- **ASSIGNMENT**: Each entry must be printed again without a single change.

----- DATA TO EXAMINE -----

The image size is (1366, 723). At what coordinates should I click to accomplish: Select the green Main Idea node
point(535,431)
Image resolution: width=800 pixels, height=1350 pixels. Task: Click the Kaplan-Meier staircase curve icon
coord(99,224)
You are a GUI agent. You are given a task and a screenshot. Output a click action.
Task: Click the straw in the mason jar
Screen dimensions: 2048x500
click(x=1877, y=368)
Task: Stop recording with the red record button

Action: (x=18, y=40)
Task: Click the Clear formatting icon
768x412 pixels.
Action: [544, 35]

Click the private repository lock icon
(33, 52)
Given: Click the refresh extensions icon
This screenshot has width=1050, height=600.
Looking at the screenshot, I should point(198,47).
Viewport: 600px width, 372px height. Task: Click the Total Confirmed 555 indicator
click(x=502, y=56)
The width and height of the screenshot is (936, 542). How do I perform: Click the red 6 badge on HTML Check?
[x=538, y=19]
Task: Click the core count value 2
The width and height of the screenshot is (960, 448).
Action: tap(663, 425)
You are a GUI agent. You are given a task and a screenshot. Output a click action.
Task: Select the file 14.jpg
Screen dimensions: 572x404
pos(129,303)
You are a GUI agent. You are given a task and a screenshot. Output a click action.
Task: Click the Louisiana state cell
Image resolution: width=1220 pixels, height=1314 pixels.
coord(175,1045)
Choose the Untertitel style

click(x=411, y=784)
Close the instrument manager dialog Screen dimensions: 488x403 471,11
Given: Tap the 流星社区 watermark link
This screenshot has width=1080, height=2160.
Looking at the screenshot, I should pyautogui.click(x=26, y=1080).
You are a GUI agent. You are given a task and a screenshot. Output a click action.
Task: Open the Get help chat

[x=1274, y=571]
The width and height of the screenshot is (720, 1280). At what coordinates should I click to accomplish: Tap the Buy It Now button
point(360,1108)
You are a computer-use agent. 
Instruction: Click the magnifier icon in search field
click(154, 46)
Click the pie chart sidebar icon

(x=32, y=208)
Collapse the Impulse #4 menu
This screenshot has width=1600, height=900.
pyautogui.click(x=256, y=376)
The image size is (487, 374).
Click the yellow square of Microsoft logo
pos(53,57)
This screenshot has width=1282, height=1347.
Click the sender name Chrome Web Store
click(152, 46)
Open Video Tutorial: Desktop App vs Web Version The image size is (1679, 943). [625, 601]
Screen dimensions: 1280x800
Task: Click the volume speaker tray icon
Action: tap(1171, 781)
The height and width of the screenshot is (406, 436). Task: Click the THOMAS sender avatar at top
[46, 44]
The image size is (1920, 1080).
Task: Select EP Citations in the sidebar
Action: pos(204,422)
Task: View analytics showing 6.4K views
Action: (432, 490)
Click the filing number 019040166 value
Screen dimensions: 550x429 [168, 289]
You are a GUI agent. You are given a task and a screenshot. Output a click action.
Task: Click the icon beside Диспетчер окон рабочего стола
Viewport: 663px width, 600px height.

-----

- **SOLUTION FOR THIS TASK**:
The image size is (1366, 723). At what coordinates should I click to accomplish: Select the green Main Idea node
point(535,431)
Image resolution: width=800 pixels, height=1350 pixels. Task: Click the Kaplan-Meier staircase curve icon
coord(99,224)
You are a GUI agent. You are given a task and a screenshot. Output a click action.
Task: Click the straw in the mason jar
Screen dimensions: 2048x500
click(x=1877, y=368)
Task: Stop recording with the red record button

Action: (x=18, y=40)
Task: Click the Clear formatting icon
768x412 pixels.
Action: [544, 35]

Click the private repository lock icon
(33, 52)
Given: Click the refresh extensions icon
This screenshot has width=1050, height=600.
Looking at the screenshot, I should point(198,47).
Viewport: 600px width, 372px height. Task: Click the Total Confirmed 555 indicator
click(x=502, y=56)
The width and height of the screenshot is (936, 542). How do I perform: Click the red 6 badge on HTML Check?
[x=538, y=19]
Task: Click the core count value 2
The width and height of the screenshot is (960, 448).
Action: tap(663, 425)
You are a GUI agent. You are given a task and a screenshot. Output a click action.
Task: Select the file 14.jpg
Screen dimensions: 572x404
pos(129,303)
You are a GUI agent. You are given a task and a screenshot. Output a click action.
Task: Click the Louisiana state cell
Image resolution: width=1220 pixels, height=1314 pixels.
coord(175,1045)
Choose the Untertitel style

click(x=411, y=784)
Close the instrument manager dialog Screen dimensions: 488x403 471,11
Given: Tap the 流星社区 watermark link
This screenshot has width=1080, height=2160.
Looking at the screenshot, I should pyautogui.click(x=26, y=1080).
You are a GUI agent. You are given a task and a screenshot. Output a click action.
Task: Open the Get help chat

[x=1274, y=571]
The width and height of the screenshot is (720, 1280). At what coordinates should I click to accomplish: Tap the Buy It Now button
point(360,1108)
You are a computer-use agent. 
Instruction: Click the magnifier icon in search field
click(154, 46)
Click the pie chart sidebar icon

(x=32, y=208)
Collapse the Impulse #4 menu
This screenshot has width=1600, height=900.
pyautogui.click(x=256, y=376)
The image size is (487, 374).
Click the yellow square of Microsoft logo
pos(53,57)
This screenshot has width=1282, height=1347.
Click the sender name Chrome Web Store
click(152, 46)
Open Video Tutorial: Desktop App vs Web Version The image size is (1679, 943). [625, 601]
Screen dimensions: 1280x800
Task: Click the volume speaker tray icon
Action: tap(1171, 781)
The height and width of the screenshot is (406, 436). Task: Click the THOMAS sender avatar at top
[46, 44]
The image size is (1920, 1080).
Task: Select EP Citations in the sidebar
Action: pos(204,422)
Task: View analytics showing 6.4K views
Action: (432, 490)
Click the filing number 019040166 value
Screen dimensions: 550x429 [168, 289]
You are a GUI agent. You are given a task and a screenshot. Output a click action.
Task: Click the icon beside Диспетчер окон рабочего стола
Viewport: 663px width, 600px height.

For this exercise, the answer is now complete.